BEGIN Information provided
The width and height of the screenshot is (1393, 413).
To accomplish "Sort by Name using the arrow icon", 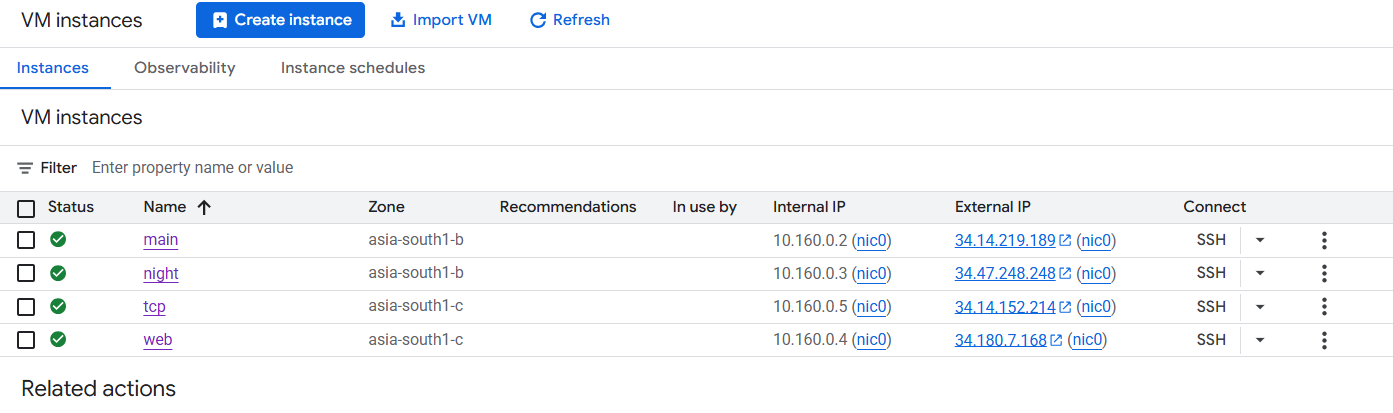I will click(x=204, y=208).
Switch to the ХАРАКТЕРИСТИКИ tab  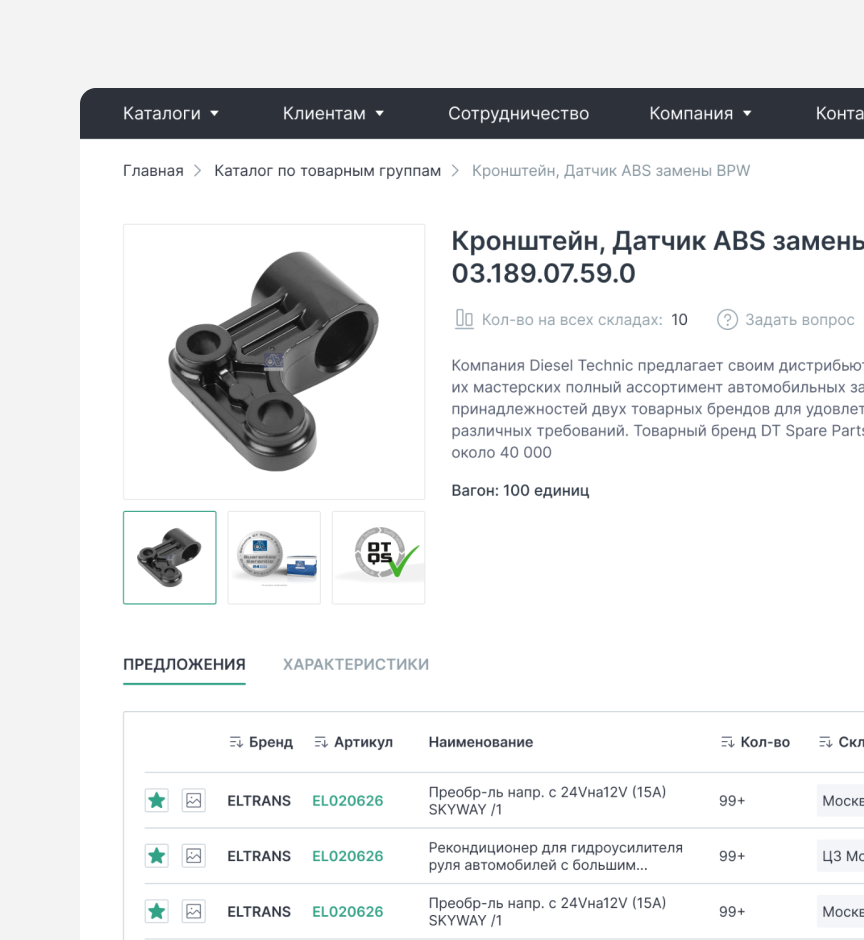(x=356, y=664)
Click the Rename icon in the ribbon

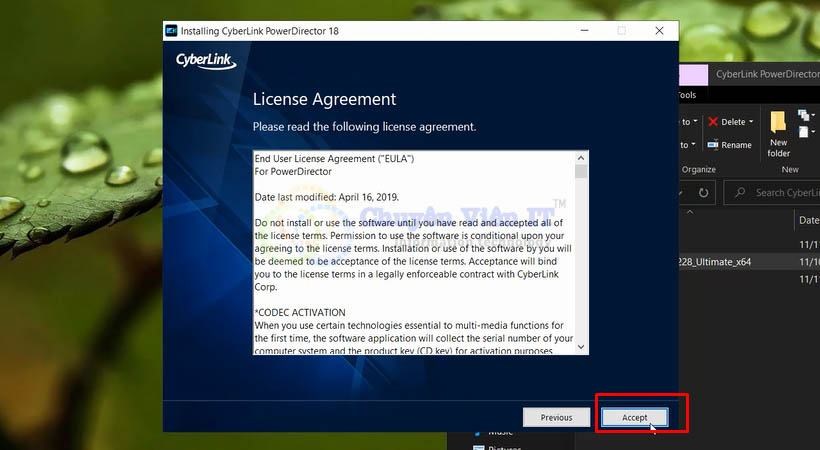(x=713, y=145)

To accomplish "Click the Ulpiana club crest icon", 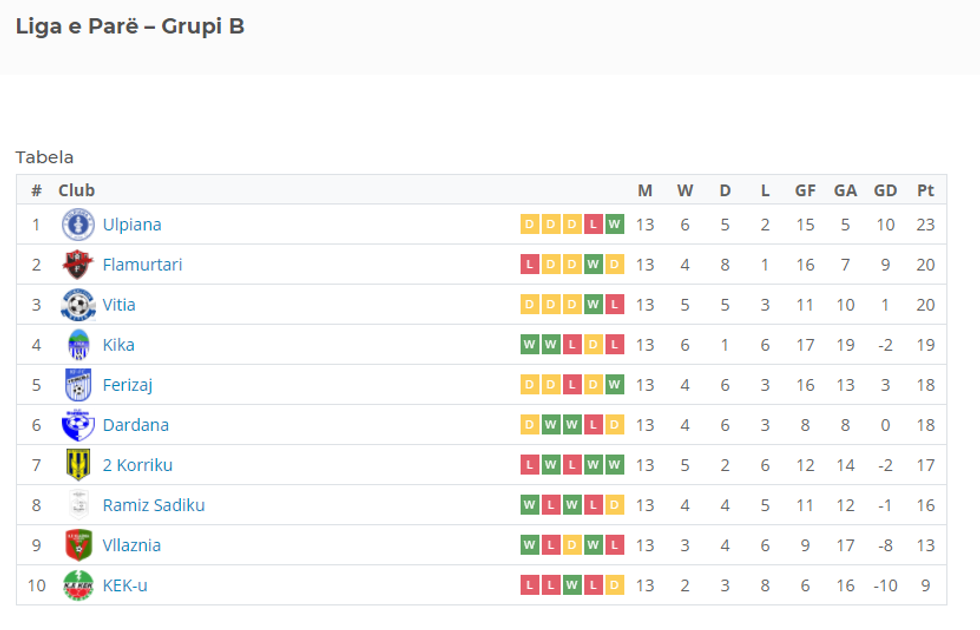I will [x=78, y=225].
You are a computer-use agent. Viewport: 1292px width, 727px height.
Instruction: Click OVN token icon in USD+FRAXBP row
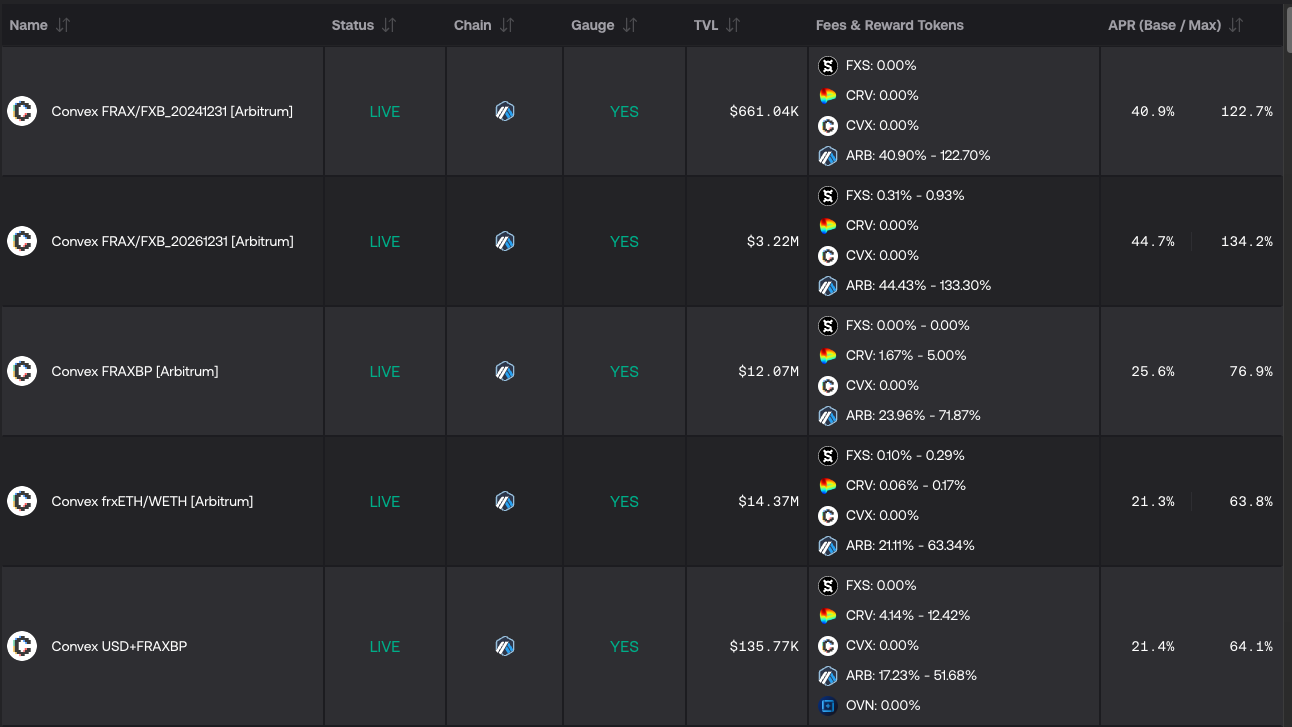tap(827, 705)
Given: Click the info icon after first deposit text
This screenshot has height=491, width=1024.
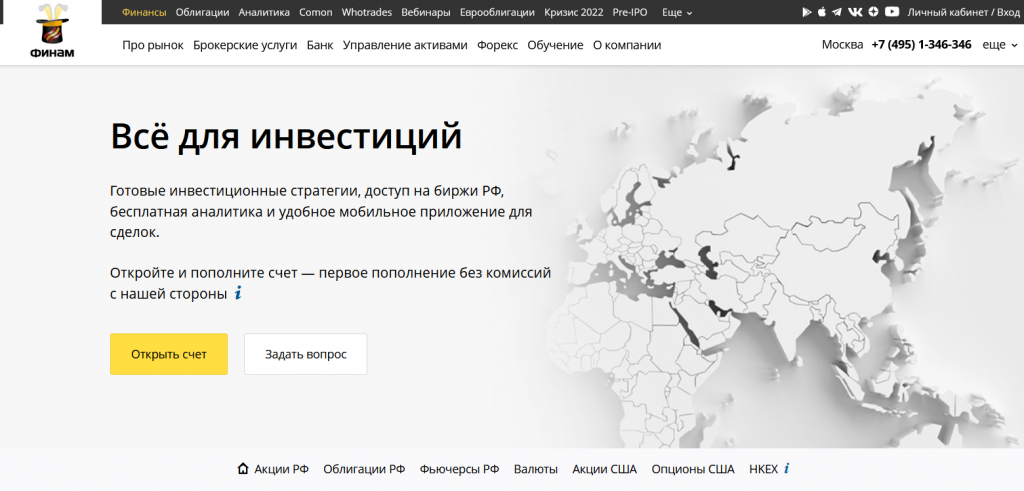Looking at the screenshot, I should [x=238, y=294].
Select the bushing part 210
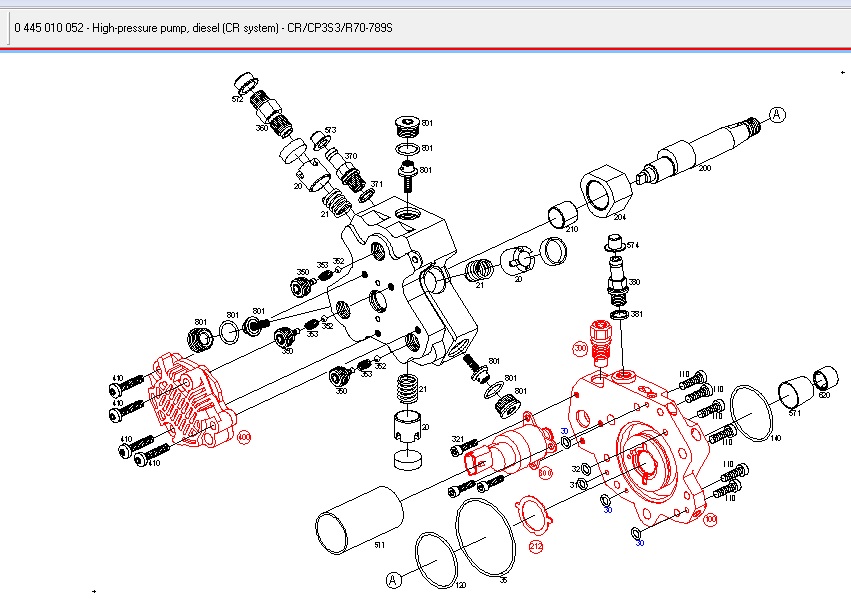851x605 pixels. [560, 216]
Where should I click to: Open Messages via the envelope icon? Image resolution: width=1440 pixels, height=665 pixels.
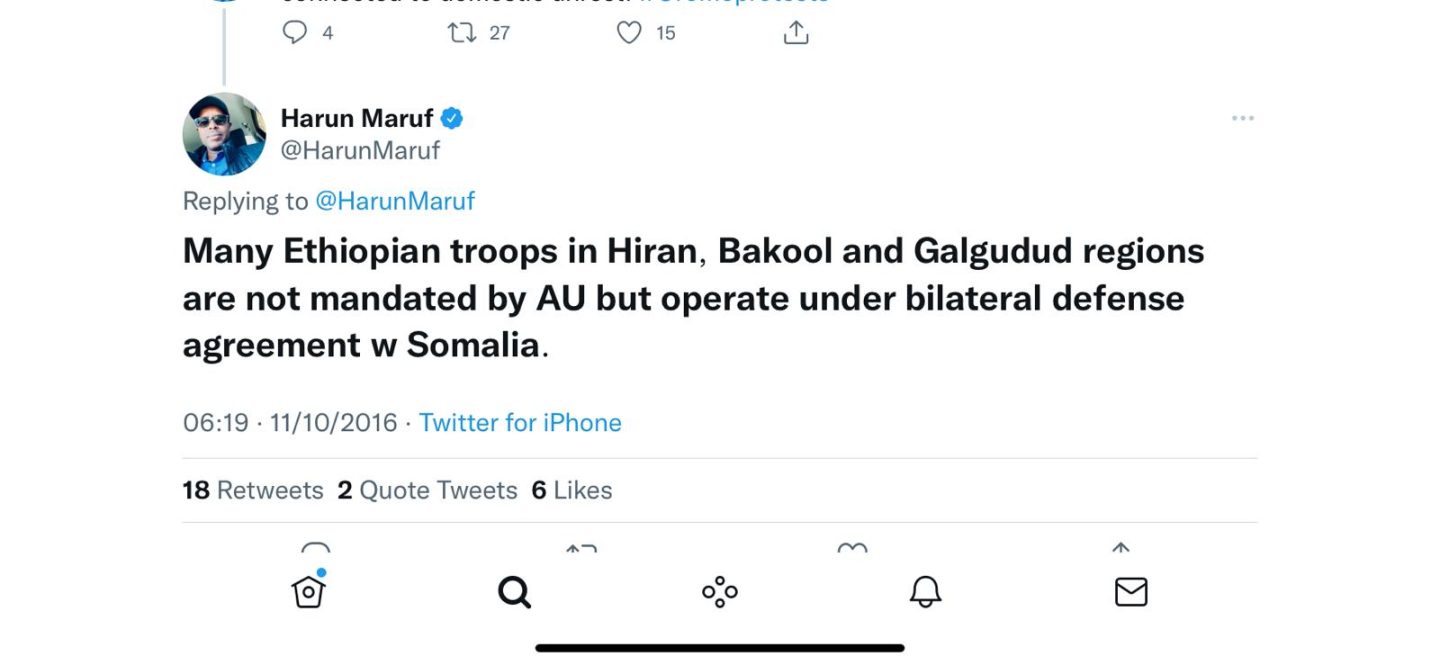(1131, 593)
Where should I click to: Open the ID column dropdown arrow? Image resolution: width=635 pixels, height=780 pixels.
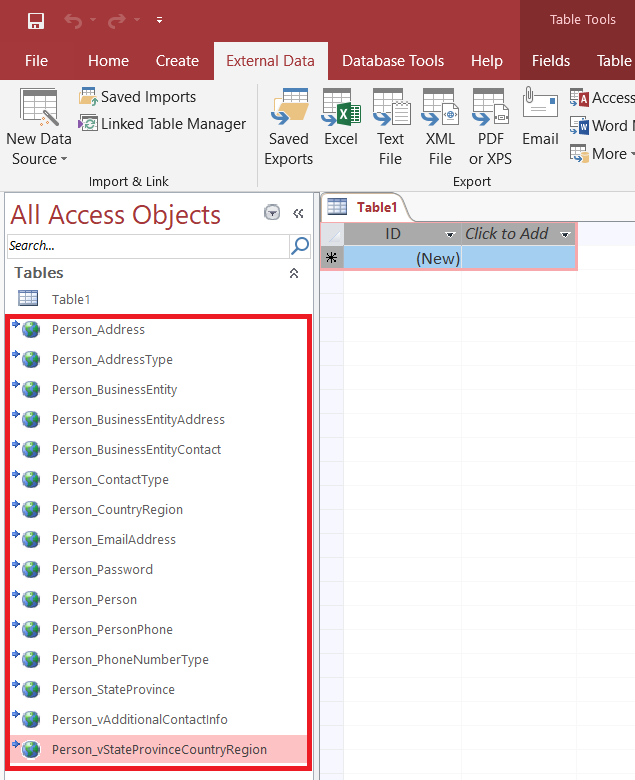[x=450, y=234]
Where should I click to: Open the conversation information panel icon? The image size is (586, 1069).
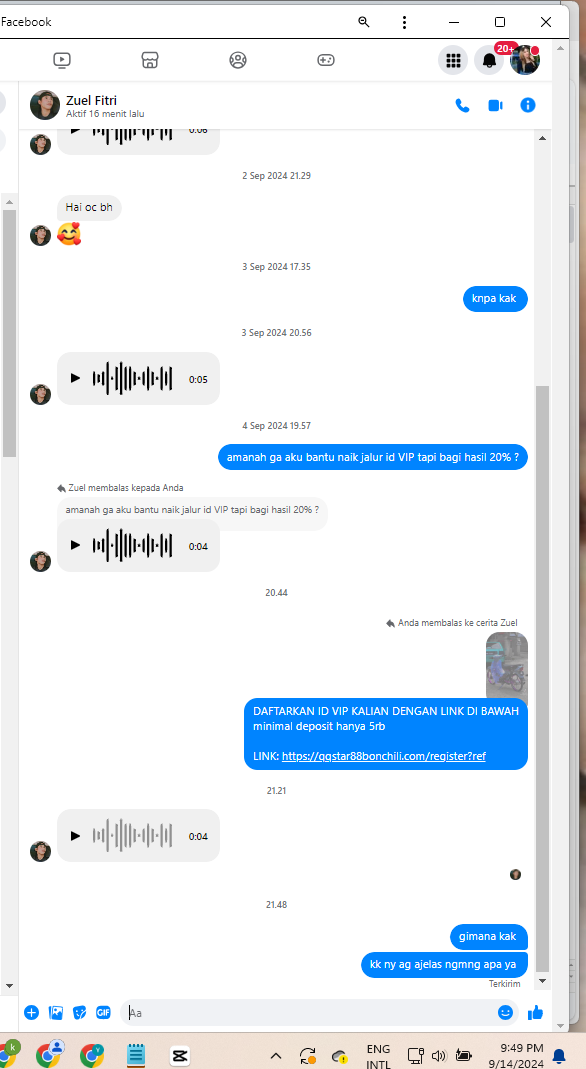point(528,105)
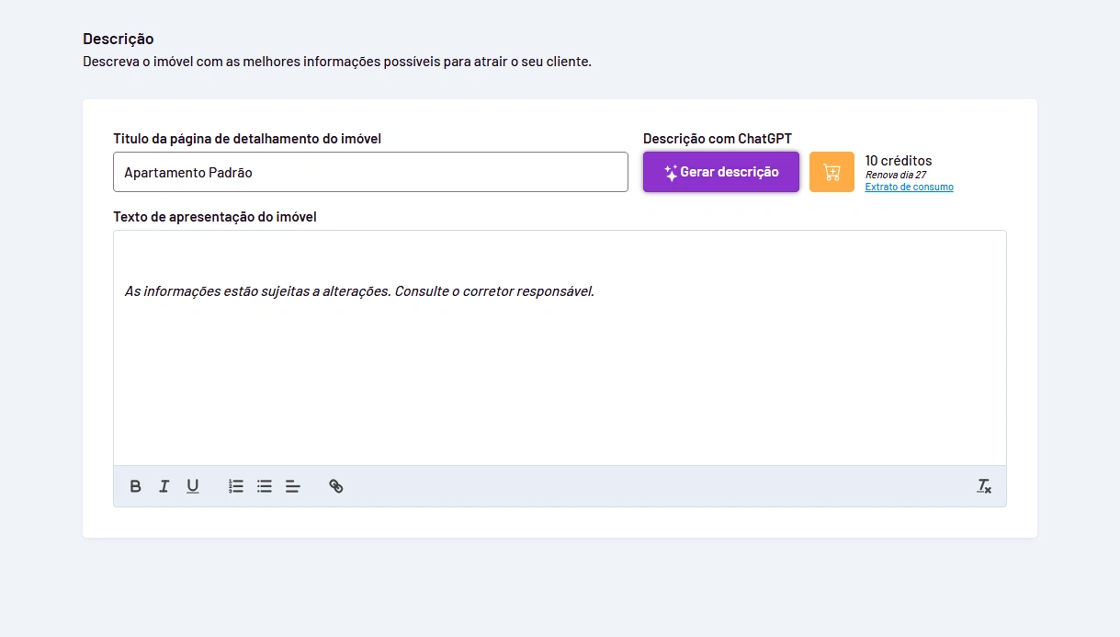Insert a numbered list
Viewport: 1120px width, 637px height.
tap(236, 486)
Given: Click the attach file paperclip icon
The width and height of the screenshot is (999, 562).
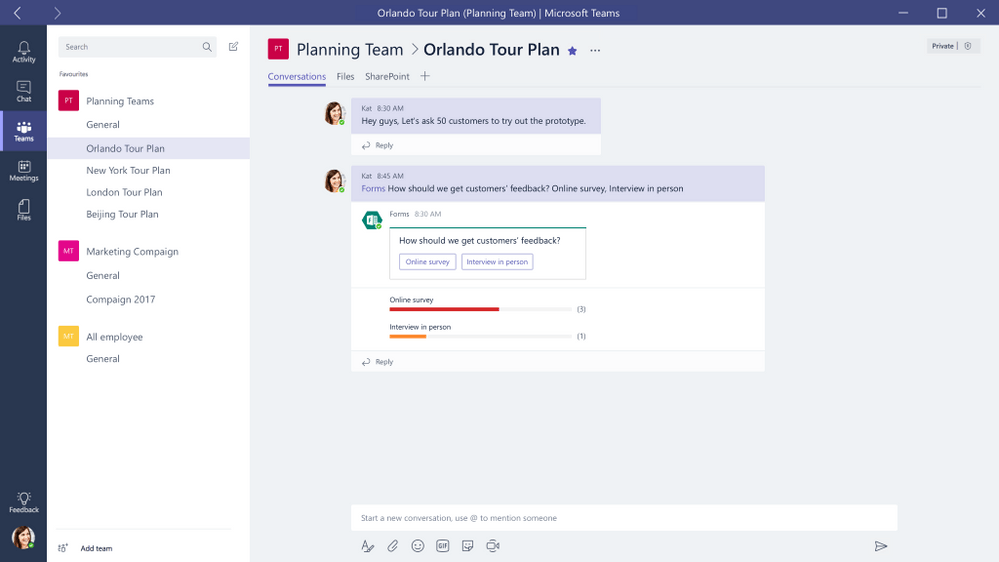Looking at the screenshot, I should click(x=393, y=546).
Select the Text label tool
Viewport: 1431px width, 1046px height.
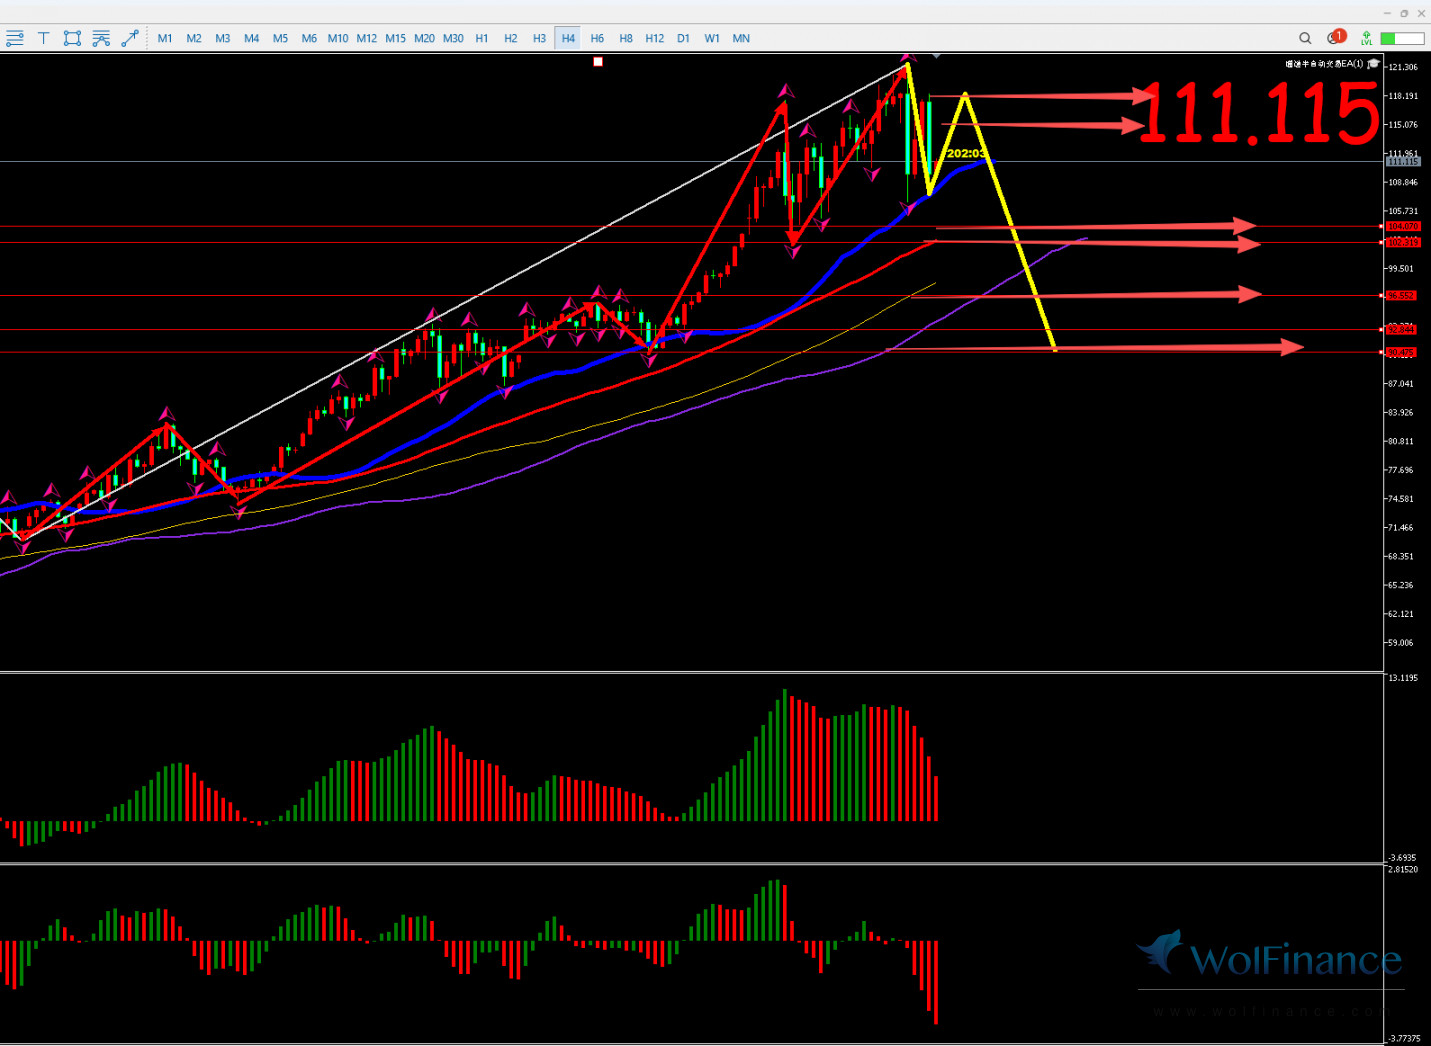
END Information provided
▶ [Work task]:
What lines in the entries contain "Given"? Report each one by copying it.

▶ [Response]:
Given: Click the info icon after first deposit text
Given: Click the attach file paperclip icon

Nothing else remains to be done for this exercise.